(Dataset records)

--

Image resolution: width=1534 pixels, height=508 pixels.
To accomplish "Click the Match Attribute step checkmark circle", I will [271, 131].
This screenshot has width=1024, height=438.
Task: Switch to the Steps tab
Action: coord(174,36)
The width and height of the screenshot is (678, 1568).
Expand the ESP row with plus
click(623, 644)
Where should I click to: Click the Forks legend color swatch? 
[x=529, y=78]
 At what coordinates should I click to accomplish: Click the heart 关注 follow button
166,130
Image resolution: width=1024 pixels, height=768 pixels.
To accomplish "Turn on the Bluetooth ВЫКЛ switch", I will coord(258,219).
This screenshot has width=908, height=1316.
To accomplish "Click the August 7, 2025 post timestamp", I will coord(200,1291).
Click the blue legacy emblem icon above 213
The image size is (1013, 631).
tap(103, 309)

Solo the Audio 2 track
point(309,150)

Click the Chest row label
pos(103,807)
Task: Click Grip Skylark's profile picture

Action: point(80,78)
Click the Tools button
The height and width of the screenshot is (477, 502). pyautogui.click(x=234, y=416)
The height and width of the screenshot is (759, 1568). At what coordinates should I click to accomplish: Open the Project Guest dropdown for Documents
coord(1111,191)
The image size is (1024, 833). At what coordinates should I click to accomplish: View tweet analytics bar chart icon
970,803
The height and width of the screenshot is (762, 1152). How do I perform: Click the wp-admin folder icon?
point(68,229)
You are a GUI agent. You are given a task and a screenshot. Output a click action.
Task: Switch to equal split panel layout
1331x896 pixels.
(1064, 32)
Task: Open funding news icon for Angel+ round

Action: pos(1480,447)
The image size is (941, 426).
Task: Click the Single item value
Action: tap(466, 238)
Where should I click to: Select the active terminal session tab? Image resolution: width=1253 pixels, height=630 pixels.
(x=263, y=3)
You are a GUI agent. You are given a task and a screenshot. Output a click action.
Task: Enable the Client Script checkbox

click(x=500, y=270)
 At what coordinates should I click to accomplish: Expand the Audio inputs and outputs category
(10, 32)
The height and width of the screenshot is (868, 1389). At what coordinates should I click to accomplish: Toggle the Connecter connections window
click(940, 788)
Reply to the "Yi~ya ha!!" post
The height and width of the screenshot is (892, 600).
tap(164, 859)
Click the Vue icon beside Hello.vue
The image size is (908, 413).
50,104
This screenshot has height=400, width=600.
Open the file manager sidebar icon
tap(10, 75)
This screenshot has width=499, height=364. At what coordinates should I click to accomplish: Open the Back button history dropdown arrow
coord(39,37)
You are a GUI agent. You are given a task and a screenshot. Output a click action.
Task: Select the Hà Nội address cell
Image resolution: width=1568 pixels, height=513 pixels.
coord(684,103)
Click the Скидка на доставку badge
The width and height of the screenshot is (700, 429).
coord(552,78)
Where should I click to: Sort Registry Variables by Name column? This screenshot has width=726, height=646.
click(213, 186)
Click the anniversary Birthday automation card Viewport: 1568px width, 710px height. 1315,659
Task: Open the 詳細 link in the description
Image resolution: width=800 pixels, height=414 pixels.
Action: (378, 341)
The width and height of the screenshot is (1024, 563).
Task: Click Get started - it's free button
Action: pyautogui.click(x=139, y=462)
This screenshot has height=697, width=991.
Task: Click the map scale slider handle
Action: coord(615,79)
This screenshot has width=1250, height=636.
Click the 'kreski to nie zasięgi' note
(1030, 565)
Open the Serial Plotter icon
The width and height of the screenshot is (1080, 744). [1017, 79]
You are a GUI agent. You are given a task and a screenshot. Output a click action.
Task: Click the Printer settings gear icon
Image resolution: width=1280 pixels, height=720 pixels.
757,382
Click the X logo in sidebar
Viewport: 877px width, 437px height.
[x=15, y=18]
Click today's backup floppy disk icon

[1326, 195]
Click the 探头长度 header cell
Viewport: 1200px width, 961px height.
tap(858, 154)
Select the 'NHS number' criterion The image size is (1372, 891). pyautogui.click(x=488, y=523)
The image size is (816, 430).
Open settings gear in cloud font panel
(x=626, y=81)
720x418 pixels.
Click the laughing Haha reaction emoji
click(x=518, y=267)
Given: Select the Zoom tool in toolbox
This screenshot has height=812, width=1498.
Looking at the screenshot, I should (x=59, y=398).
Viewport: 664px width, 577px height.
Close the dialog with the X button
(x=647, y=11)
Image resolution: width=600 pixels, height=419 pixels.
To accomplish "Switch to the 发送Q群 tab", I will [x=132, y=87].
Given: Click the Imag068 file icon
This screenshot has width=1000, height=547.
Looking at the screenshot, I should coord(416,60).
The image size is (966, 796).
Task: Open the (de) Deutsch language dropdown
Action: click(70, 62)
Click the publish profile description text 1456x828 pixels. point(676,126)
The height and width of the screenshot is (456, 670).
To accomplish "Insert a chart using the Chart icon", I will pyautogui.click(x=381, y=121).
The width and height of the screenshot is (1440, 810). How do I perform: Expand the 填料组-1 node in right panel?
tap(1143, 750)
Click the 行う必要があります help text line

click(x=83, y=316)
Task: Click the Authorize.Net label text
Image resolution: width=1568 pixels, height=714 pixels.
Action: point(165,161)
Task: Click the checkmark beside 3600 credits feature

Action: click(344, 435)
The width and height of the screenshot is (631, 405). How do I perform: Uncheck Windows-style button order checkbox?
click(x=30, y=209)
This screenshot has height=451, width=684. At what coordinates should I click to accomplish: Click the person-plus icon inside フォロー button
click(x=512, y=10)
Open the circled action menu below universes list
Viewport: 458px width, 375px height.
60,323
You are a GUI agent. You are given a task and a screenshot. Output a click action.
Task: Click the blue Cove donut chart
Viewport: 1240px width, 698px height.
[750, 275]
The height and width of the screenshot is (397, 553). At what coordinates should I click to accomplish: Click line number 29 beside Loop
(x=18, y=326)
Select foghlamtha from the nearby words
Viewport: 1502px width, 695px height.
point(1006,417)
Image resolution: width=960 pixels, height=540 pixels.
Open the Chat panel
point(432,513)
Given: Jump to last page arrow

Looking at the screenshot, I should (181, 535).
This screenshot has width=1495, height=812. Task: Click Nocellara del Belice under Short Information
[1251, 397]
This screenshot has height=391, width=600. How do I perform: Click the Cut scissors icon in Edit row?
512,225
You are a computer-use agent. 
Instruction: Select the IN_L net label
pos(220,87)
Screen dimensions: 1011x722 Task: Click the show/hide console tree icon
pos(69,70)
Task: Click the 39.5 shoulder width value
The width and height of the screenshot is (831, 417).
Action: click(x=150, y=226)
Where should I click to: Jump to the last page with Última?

--

EXERCISE REQUIREMENTS:
Search the records for the word "description". Copy every line that has it.

RESPONSE:
Task: Open the 詳細 link in the description
Click the publish profile description text 1456x828 pixels. point(676,126)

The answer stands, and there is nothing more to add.